→ Tugas dikerjakan: Dalam teks tentang trade off antara efisiensi dan keadilan, berapa biaya yang dikeluarkan Denta untuk mengikuti kegiatan seminar?
---------- Bagian dokumen
Senin, 25 Februari 2013

TRADE OFF ANTARA EFISIENSI DAN KEADILAN (EQUITY)

Teman-teman pasti sering mendengar kata-kata trade off, efisiensi maupun keadilan. Tetapi kebanyakan kalian tidak tahu apa arti dari masing-masing kata itu. Mari kita bahas satu persatu arti dari 3 kata tersebut kemudian hubungan yang ditimbulkan dari trade off antara efisiensi dan keadilan

Apa sih yang dimaksud dengan trade off, efisiensi atau keadilan?

Pada dasarnya, setiap manusia pernah menghadapi yang namanya trade off. Trade off itu sendiri didefinisikan sebagai ituasi dimana seseorang harus membuat keputusan terhadap dua hal atau lebih, mengorbankan/kehilangan suatu aspek dengan alasan tertentu untuk memperoleh aspek lain dengan kualitas yang berbeda sebagai pilihan yang diambil. Contohnya Pada hari Sabtu, Denta dihadapkan pada 2 pilihan yaitu: pulang kampung atau mengikuti kegiatan seminar mahasiswa Akuntansi. Jika Denta memilih pulang kampung, ia akan bahagia karena dapat melepas rindu dengan keluarganya tercinta. Tetapi, ia juga akan mengeluarkan biaya transportasi sekitar Rp. 50.000,00. Dan jika Denta memilih untuk mengikuti kegiatan seminar, ia akan mendapat wawasan dan pengalaman lebih yang berguna bagi kehidupannya. Dan uang yang dikeluarkan untuk mengikuti seminar sebesar Rp. 20.000,00. Misalkan dalam situasi ini, Denta memilih untuk mengikuti kegiatan seminar. Maka yang dikatakan trade off adalah pilihan untuk pulang kampung, karena pilihan tersebut telah dikorbankan demi mengikuti kegiatan seminar.
--------------------
---------- Materi hasil ekstraksi
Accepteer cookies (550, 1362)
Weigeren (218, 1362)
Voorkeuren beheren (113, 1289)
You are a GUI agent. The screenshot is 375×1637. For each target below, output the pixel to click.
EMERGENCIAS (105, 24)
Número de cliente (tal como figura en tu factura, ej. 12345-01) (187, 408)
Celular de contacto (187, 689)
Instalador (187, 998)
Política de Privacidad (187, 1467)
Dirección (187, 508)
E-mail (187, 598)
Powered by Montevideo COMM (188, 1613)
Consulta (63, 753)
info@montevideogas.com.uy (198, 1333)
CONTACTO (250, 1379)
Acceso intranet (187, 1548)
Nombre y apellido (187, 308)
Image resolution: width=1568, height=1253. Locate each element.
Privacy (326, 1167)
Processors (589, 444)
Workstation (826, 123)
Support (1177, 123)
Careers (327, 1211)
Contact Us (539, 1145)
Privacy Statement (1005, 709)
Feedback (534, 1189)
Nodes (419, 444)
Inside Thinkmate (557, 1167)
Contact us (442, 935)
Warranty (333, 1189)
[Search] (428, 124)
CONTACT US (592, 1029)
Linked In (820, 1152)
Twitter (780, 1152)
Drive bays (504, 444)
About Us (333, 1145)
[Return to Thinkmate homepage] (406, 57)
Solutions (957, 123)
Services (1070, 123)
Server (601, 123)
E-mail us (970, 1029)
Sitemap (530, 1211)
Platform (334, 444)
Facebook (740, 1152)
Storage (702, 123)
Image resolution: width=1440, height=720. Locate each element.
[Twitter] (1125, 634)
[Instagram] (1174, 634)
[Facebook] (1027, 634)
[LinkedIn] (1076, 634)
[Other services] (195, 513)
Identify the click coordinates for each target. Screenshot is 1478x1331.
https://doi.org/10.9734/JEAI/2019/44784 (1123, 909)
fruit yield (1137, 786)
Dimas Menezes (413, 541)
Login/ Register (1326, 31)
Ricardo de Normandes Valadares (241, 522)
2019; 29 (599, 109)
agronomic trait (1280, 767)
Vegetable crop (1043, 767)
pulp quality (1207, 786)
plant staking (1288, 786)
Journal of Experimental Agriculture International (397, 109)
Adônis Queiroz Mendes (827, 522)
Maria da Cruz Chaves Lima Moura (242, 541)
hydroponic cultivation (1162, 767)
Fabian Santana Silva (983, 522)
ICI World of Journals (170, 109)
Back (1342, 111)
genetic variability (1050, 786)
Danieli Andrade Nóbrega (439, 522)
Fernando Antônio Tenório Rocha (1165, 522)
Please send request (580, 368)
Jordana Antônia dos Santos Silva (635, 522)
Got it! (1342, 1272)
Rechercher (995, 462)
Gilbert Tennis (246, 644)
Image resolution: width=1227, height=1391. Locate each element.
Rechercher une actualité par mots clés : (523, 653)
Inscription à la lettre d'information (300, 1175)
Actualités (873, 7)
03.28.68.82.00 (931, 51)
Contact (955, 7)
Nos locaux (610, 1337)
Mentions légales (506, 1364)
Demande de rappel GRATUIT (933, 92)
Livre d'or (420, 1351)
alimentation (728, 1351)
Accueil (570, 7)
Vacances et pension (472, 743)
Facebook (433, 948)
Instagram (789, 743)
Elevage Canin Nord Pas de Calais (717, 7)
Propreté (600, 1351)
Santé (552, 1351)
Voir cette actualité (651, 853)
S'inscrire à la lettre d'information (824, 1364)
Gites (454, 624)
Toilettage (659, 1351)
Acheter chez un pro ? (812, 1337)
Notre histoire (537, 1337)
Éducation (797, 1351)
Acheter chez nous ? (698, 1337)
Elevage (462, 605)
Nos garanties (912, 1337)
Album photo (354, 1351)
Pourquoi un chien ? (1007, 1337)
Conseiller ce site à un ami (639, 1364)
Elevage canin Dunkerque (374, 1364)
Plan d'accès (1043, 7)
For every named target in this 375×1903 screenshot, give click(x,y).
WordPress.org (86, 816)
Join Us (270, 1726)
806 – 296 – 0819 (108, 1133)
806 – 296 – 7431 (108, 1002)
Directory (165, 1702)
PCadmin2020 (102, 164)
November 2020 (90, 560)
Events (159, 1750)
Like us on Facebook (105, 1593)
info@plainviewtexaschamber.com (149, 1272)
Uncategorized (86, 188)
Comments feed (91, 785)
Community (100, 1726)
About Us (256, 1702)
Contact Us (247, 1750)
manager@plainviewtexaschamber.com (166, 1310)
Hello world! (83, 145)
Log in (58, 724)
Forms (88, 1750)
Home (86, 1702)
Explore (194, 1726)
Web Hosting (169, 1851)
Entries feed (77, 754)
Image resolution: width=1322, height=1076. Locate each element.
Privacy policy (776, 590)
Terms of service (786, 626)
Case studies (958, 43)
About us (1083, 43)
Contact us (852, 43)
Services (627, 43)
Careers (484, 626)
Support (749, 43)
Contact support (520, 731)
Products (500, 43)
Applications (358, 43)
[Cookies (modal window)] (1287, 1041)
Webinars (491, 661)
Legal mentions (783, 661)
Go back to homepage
--------------------
→ Jawaban tertulis: Rp. 20.000,00.